The relationship of bile acids to cholesterol saturation in bile and cholesterol precipitation to produce gallstones has been studied extensively. Gallstones may result from increased saturation of cholesterol or bilirubin, or from bile stasis. Lower concentrations of bile acids or phospholipids in bile reduce cholesterol solubility and lead to microcrystal formation. Oral therapy with chenodeoxycholic acid and/or ursodeoxycholic acid has been used to dissolve cholesterol gallstones. Stones may recur when treatment is stopped. Bile acid therapy may be of value to prevent stones in certain circumstances such as following bariatric surgery.

===Bile acid diarrhea===
Excess concentrations of bile acids in the colon are a cause of chronic diarrhea.
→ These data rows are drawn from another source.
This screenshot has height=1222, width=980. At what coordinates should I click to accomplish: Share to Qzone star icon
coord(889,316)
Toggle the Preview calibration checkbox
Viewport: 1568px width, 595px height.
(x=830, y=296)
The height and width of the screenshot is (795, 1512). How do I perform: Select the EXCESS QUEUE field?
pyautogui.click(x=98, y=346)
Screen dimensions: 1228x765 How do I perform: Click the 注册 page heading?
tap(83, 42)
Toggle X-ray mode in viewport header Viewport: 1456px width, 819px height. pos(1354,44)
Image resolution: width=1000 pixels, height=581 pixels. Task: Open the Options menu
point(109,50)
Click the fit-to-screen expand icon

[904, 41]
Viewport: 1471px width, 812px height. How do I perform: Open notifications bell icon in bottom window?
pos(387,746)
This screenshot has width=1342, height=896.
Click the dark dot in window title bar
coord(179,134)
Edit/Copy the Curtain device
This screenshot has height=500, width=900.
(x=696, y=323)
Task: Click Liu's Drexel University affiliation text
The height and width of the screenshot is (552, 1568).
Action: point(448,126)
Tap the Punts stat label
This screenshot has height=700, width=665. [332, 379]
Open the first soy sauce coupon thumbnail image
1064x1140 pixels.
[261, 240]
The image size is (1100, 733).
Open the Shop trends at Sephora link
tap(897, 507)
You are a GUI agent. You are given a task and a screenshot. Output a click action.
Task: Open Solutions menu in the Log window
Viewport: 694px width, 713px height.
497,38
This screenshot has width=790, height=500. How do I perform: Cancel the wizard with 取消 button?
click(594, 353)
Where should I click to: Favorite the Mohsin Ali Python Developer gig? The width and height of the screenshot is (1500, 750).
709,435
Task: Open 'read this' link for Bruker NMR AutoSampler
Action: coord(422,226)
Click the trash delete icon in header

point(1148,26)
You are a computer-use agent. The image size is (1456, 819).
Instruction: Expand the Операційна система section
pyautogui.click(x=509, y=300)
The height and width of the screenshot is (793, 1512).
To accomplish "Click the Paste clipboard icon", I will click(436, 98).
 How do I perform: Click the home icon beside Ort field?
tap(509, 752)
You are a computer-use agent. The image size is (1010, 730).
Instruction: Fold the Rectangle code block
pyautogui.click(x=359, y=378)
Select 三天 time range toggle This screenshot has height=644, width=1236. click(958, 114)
It is commonly found when the ileum is abnormal or has been surgically removed, as in Crohn's disease, or cause a condition that resembles diarrhea-predominant irritable bowel syndrome (IBS-D). This condition of bile acid diarrhea/bile acid malabsorption can be diagnosed by the SeHCAT test and treated with bile acid sequestrants.

===Bile acids and colon cancer===
Bile acids may have some importance in the development of colorectal cancer. Deoxycholic acid is increased in the colonic contents of humans in response to a high fat diet. In populations with a high incidence of colorectal cancer, fecal concentrations of bile acids are higher, particularly deoxycholic acid.

The effects of ursodeoxycholic acid in modifying the risk of colorectal cancer is under study, particularly in primary sclerosing cholangitis and inflammatory bowel disease, with varying results partly related to dosage.

A 2025 meta-analysis on the relationship of fecal bile acid concentrations to the development and progression of colorectal cancer found that higher fecal concentrations of cholic acid and chenodeoxycholic acid are associated with a higher risk and higher incidence of colorectal cancer. Accumulating evidence also indicates that the gut microbiota can influence the distribution of bile acids in the colon and thus are a significant factor in colorectal cancer development.

Bile acids have not only been implicated as carcinogens in the colon but also at other sites in the gastrointestinal tract.

=== Dermatology ===
Bile acids may be used in subcutaneous injections to remove unwanted fat (see Mesotherapy). Deoxycholic acid as an injectable has received FDA approval to dissolve submental fat. Phase III trials showed significant responses although many subjects had mild adverse reactions of bruising, swelling, pain, numbness, erythema, and firmness around the treated area.